Bei Überdruck wiederum drückt es die Luft an jeder Ritze raus.

Wenn man einen extremen Überdruck hätte, dann wäre das Problem, dass durch alle ritzen die Luft rausgedrückt wird und kein vernünftiger Luftstrom entstehen könnte, womit eventuell der CPU und die Graka nicht ausreichend Luft bekommt. -> Schlecht.
Bei einem LEICHTEN Überdruck dagegen, passiert das kaum bis gar nicht. Dafür hast du weniger Staub im Computer, da in der Regel heutzutage die Frontlüfter einen Staubfilter haben. (Ich z.B. habe 3 Lüfter vorne und 1 hinten, einen oben und das NT, aber ich habe auch 10HDDs in meinem PC  ).

Wobei wir hier eher darüber sprechen vorne auf 7 Volt und hinten auf 6,5 Laufen zu lassen und nicht auf 5.

Das NT sitzt unten, korrekt.
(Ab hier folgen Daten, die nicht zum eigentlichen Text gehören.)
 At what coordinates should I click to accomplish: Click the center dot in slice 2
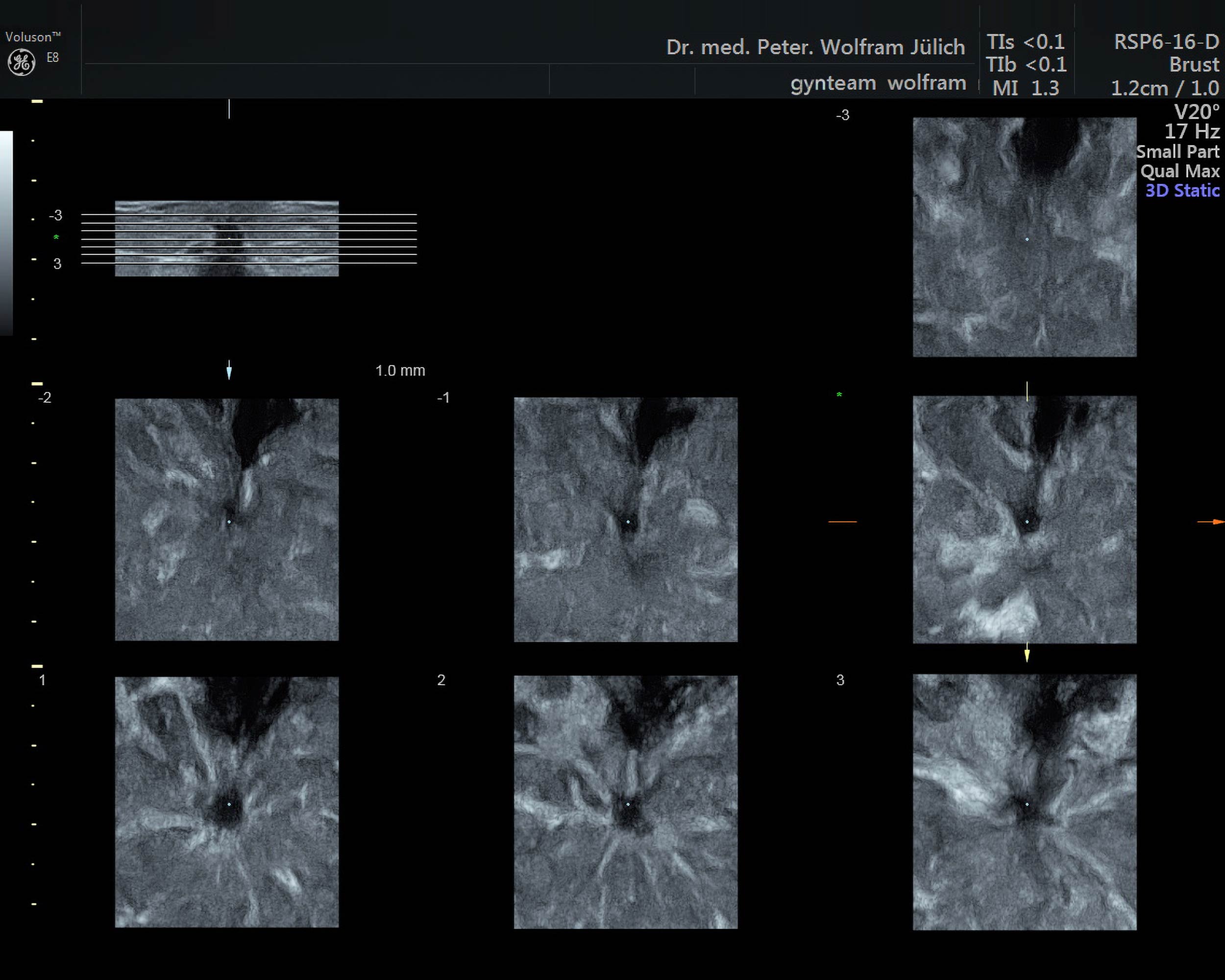pyautogui.click(x=628, y=805)
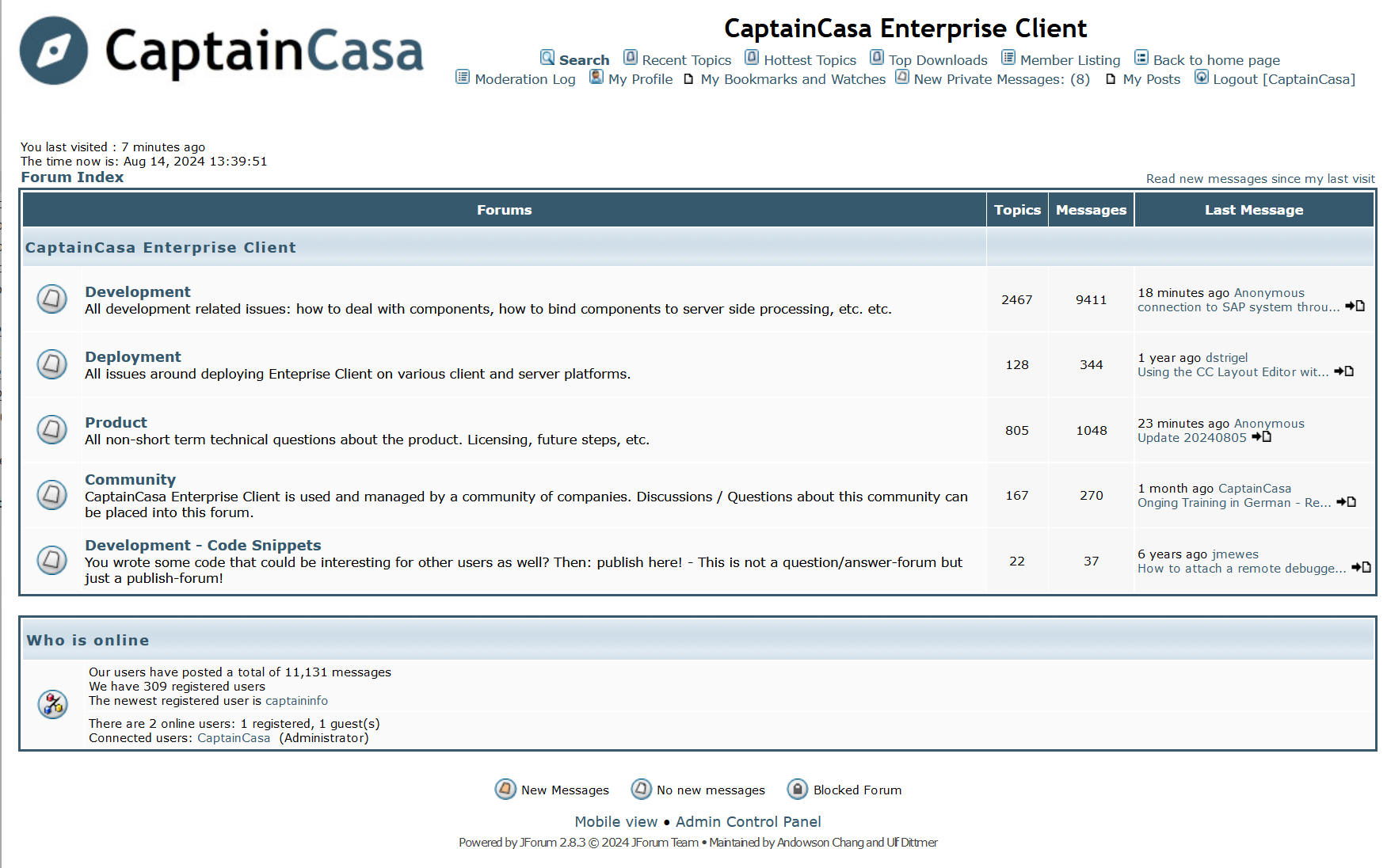Viewport: 1391px width, 868px height.
Task: Click the New Private Messages envelope icon
Action: click(x=901, y=76)
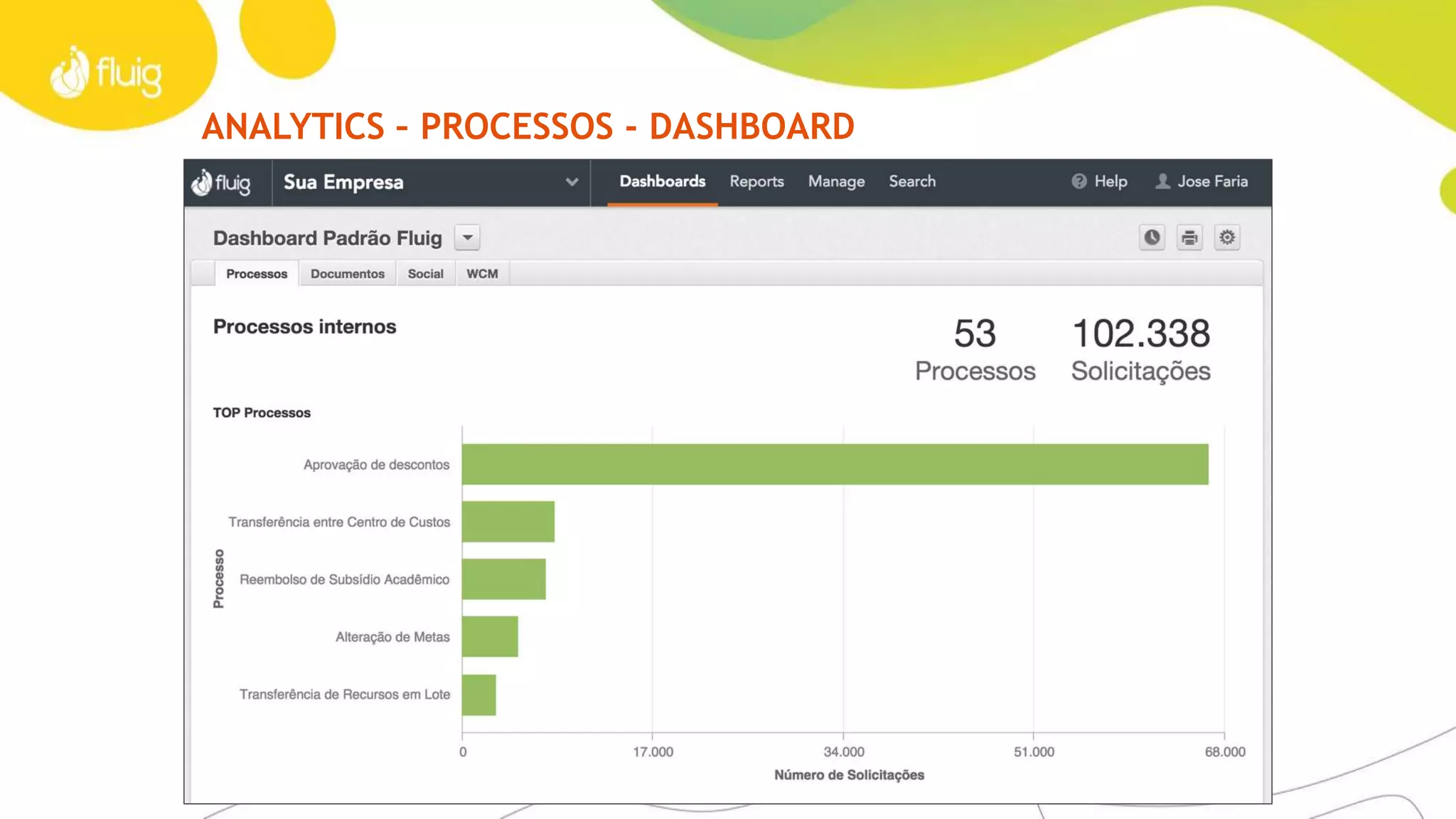Click the Help question mark icon
The width and height of the screenshot is (1456, 819).
pyautogui.click(x=1079, y=182)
Ist ja auch gut so, schließlich muss irgendwie auch Luft in Richtung der GPU gelangen, welche meist Unten die Lüfter sitzen hat. Während der CPU oben ist, weshalb oben oder hinten ein Lüfter sinnvoll ist. 
So bekommen beide komponenten ausreichend Luft.
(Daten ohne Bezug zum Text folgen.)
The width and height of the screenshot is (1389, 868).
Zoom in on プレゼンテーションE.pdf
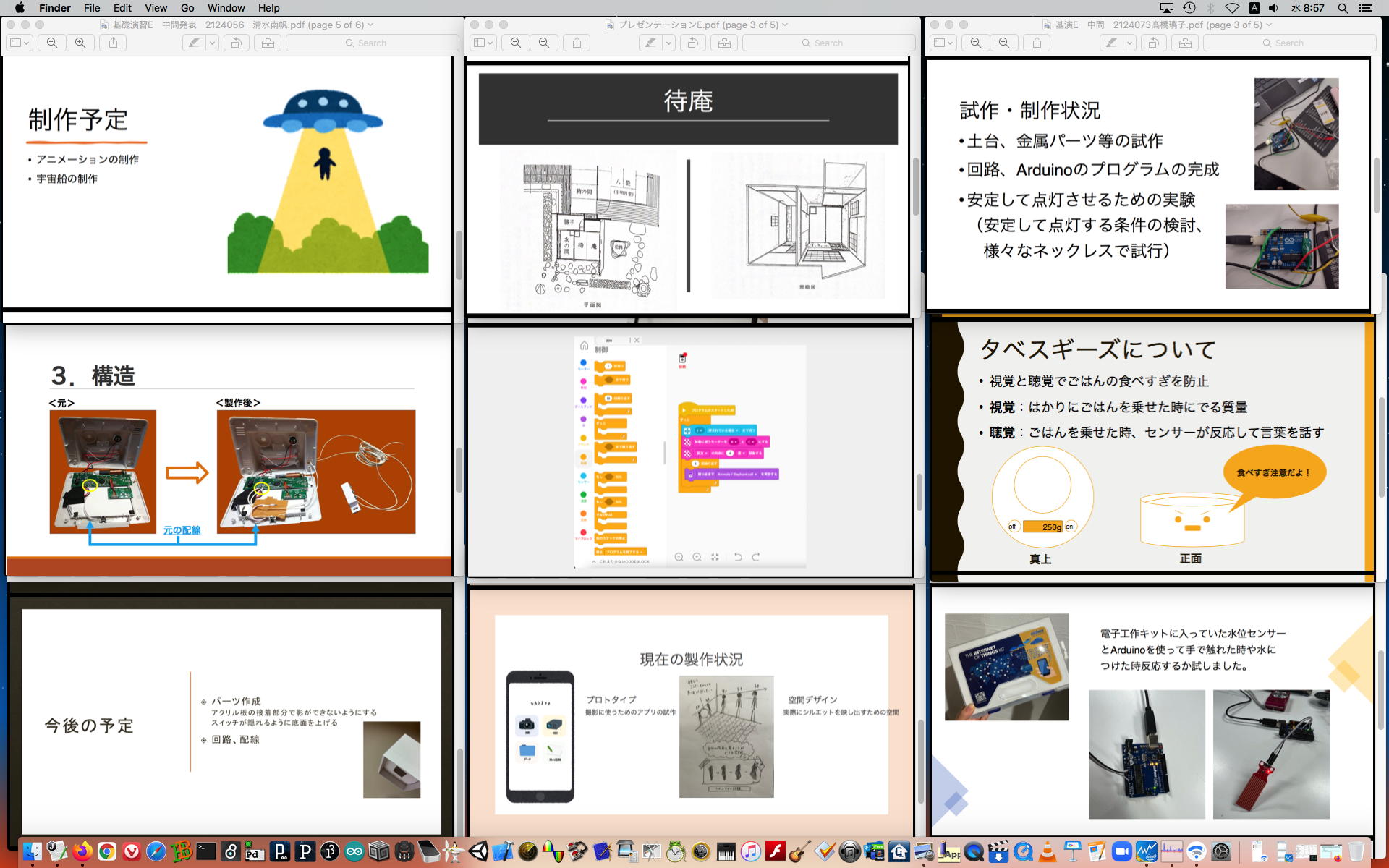(544, 43)
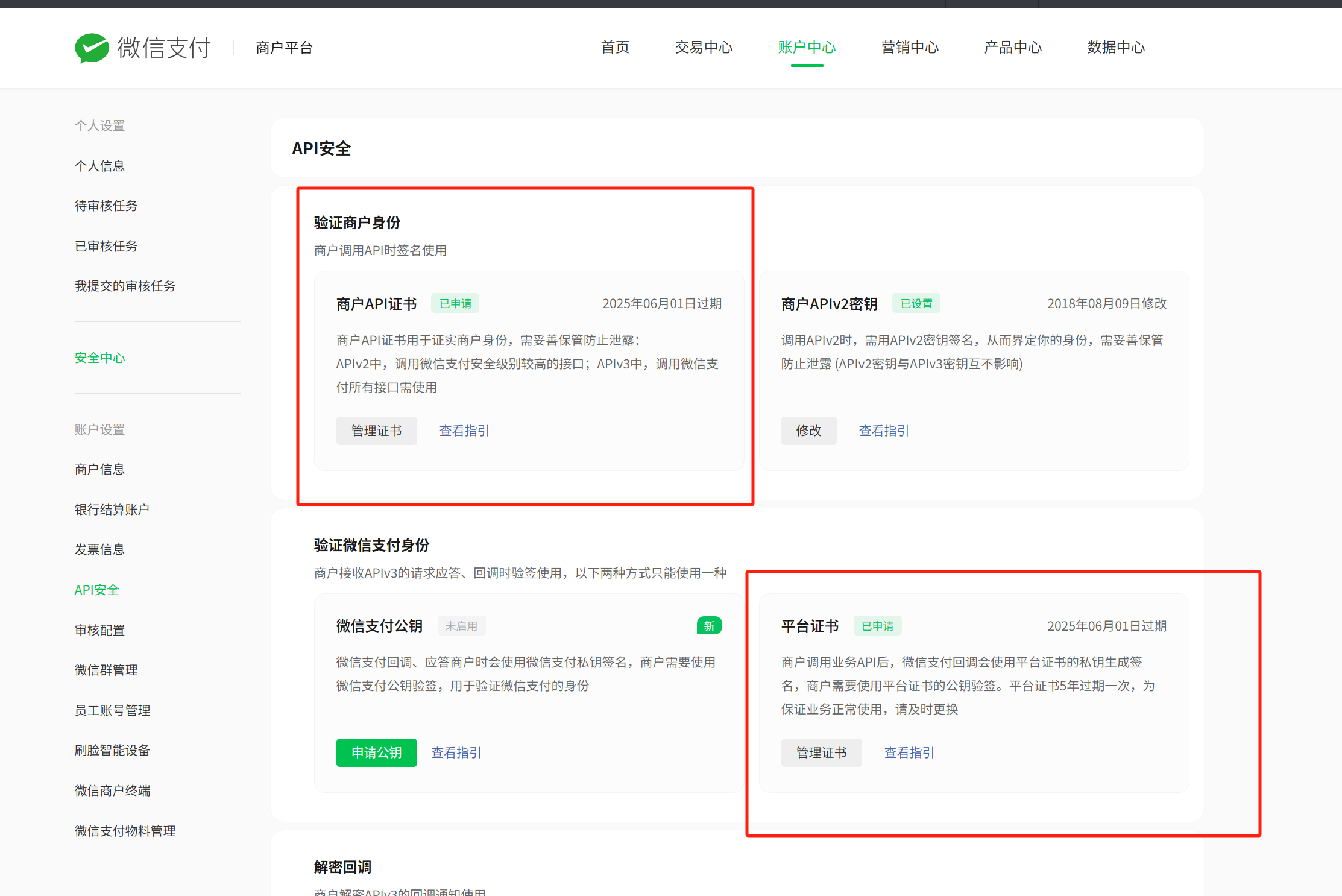Viewport: 1342px width, 896px height.
Task: Go to 银行结算账户 sidebar item
Action: [112, 510]
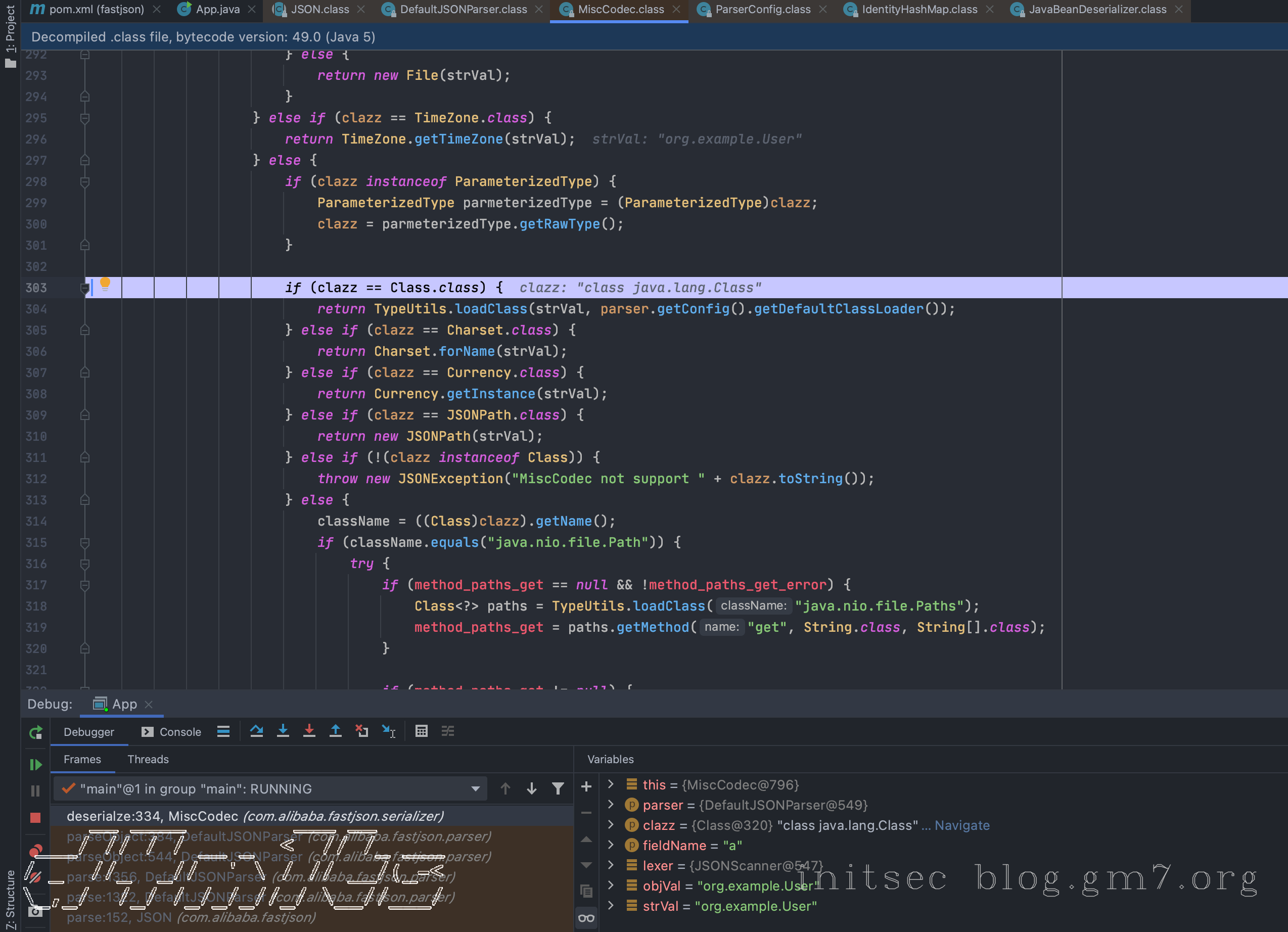Open the main thread selector dropdown
The width and height of the screenshot is (1288, 932).
pyautogui.click(x=475, y=788)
Du musst bedenken, dass in deinem PC ein ständiger Luftstrom ist, es ist also nicht, wie bei Papis Garten Blechhütte, wo sich schön langsam oben die Wärme sammelt. Natürlich wird im PC es oben auch etwas wärmer als unten, aber da wo die Komponenten sitzen ist (sollte) ein ständiger Luftstrom von Vorne nach Hinten raus sein. Also im Verhältnis kühle Luft, da wo Luft erwärmt wird.


----------



## Skypolee (26. Juli 2013)

*AW: PC Zusammenbau! Suche gute Qualität!*

Der K2 hat du Standard eine WLP bei oder ? Diese : EKL Alpenfoen Schneekanone Waermeleitpaste 1.6g - Hardware,

Und wie läuft gut ? Denn eine ordentliche WLP wäre nicht schlecht.
Arctic Cooling Arctic MX-4 Waermeleitpaste 4g - Hardware,

Thermalright Chill Factor 3 Waermeleitpaste 4g - Hardware,

Noctua NT-H1 Waermeleitpaste 9g - Hardware, Notebooks & Software

Welche wäre die beste ?
Und auf die SDD soll ich Verzichten , oder wie soll ich das Verstehen? Eine Begründung wäre auch nicht Schlecht .


----------



## quantenslipstream (26. Juli 2013)

*AW: PC Zusammenbau! Suche gute Qualität!*

Es spielt keine Rolle, welche WLP du nimmst, die Unterschiede sind sehr gering.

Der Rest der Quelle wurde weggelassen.